Ma gli attacchi alle strutture mediche neanche sorprendono più in un paese in buona parte controllato dalle bande criminali, le quali, create dai partiti e dalle famiglie dell'élite per i propri scopi, vivono ora di vita propria, seminando morte e terrore tra la popolazione. E alla violenza si aggiunge tutto il resto: metà degli haitiani soffre la fame; c'è stata una nuova epidemia di colera; l'accesso all'elettricità è minimo; non c'è più un sistema di giustizia penale funzionante; molte persone non hanno neppure un documento di identità.
Lo stato brilla per la sua assenza.
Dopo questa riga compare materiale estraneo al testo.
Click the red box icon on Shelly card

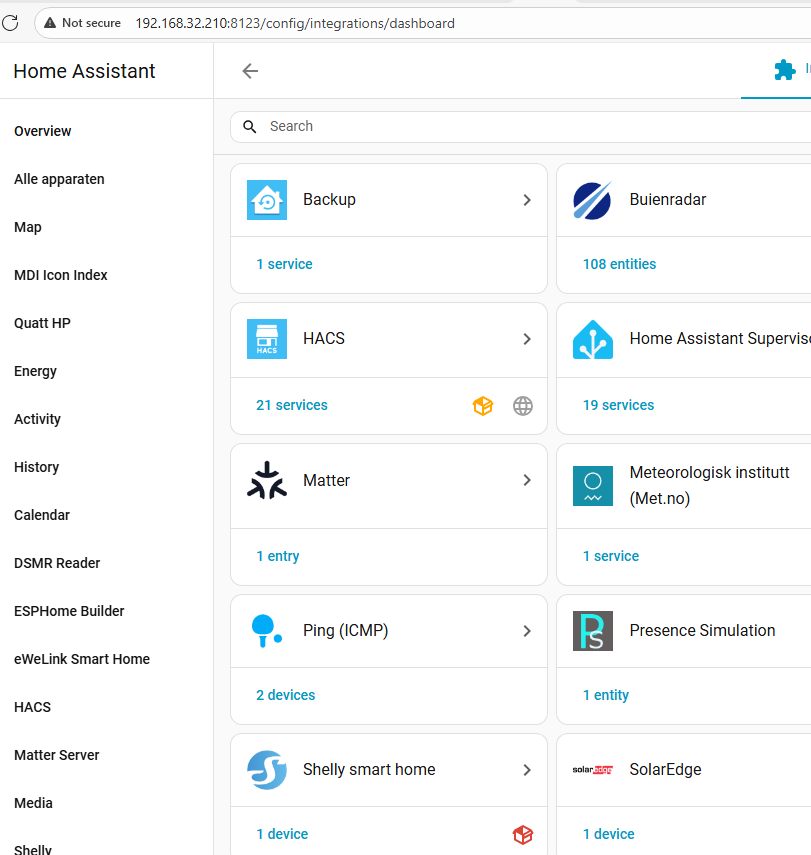click(523, 835)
Quel che restava delle istituzioni democratiche ci ha pensato a smantellarlo il presidente (non eletto) e primo ministro ad interim Ariel Henry, succeduto a Jovenel Moïse dopo il suo assassinio – mai chiarito – nel 2021 e ampiamente e ripetutamente ripudiato dalla popolazione haitiana, che anche venerdì è scesa in strada per chiedere le sue dimissioni.
Per consolidare il suo potere, a Henry è stato sufficiente elaborare insieme ai suoi alleati, nel dicembre del 2022, un «Documento di consenso nazionale per una transizione inclusiva ed elezioni giuste» che di consensuale non aveva nulla, lasciando fuori importanti attori politici e le principali organizzazioni di diritti umani.
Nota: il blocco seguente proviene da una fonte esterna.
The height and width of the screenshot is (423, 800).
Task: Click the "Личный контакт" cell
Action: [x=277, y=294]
ALLA COMUNITÀ INTERNAZIONALE – Usa, Francia e Canada in testa – il documento è bastato tuttavia per continuare a sostenere e a finanziare il presidente, malgrado i suoi vincoli con uno dei principali sospettati dell'omicidio di Moïse, Joseph Felix Badio, oggi latitante, da cui aveva ricevuto due telefonate la notte dell'omicidio. Come se non bastasse – secondo quanto ha rivelato sul New York Times del 13 luglio il ricercatore del Center for Economic and Policy Research Jake Johnston – quando l'ex procuratore capo delle indagini sull'assassinio, Bed-Ford Claude, lo aveva citato per un interrogatorio, Henry non solo lo aveva ignorato, ma aveva ordinato al ministro della Giustizia Rockefeller Vincent di dargli il benservito. Quindi, al rifiuto di quest'ultimo, «aveva licenziato entrambi».
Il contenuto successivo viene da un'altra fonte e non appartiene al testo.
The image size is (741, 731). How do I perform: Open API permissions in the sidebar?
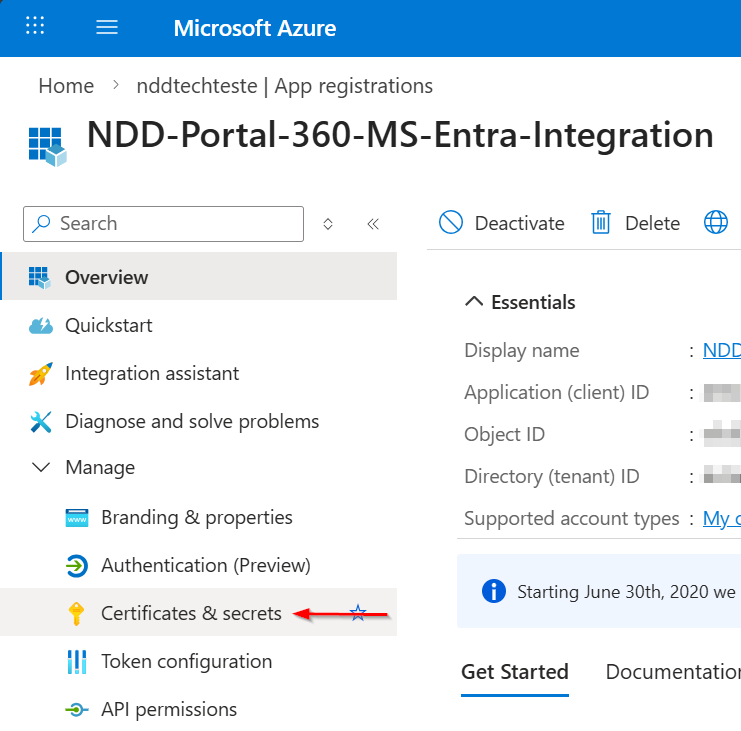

CIONONOSTANTE, il 5 luglio, il segretario di Stato Usa Antony J. Blinken, durante un incontro con Henry in Trinidad e Tobago, gli ha ribadito il fermo sostegno degli Stati uniti in termini di assistenza umanitaria, economica e militare, concordando con lui sull'urgenza di dispiegare una task force multinazionale autorizzata dall'Onu per aiutare a combattere la violenza e alleviare la crisi umanitaria nel paese.
E allo stesso modo, il 14 luglio, il Consiglio di sicurezza delle Nazioni unite si è espresso a favore dell'invio di una forza internazionale, incaricando il segretario generale António Guterres di presentare entro un mese un rapporto dettagliato con «lo spettro completo di azioni di sostegno che l'Onu potrebbe offrire per migliorare la situazione della sicurezza».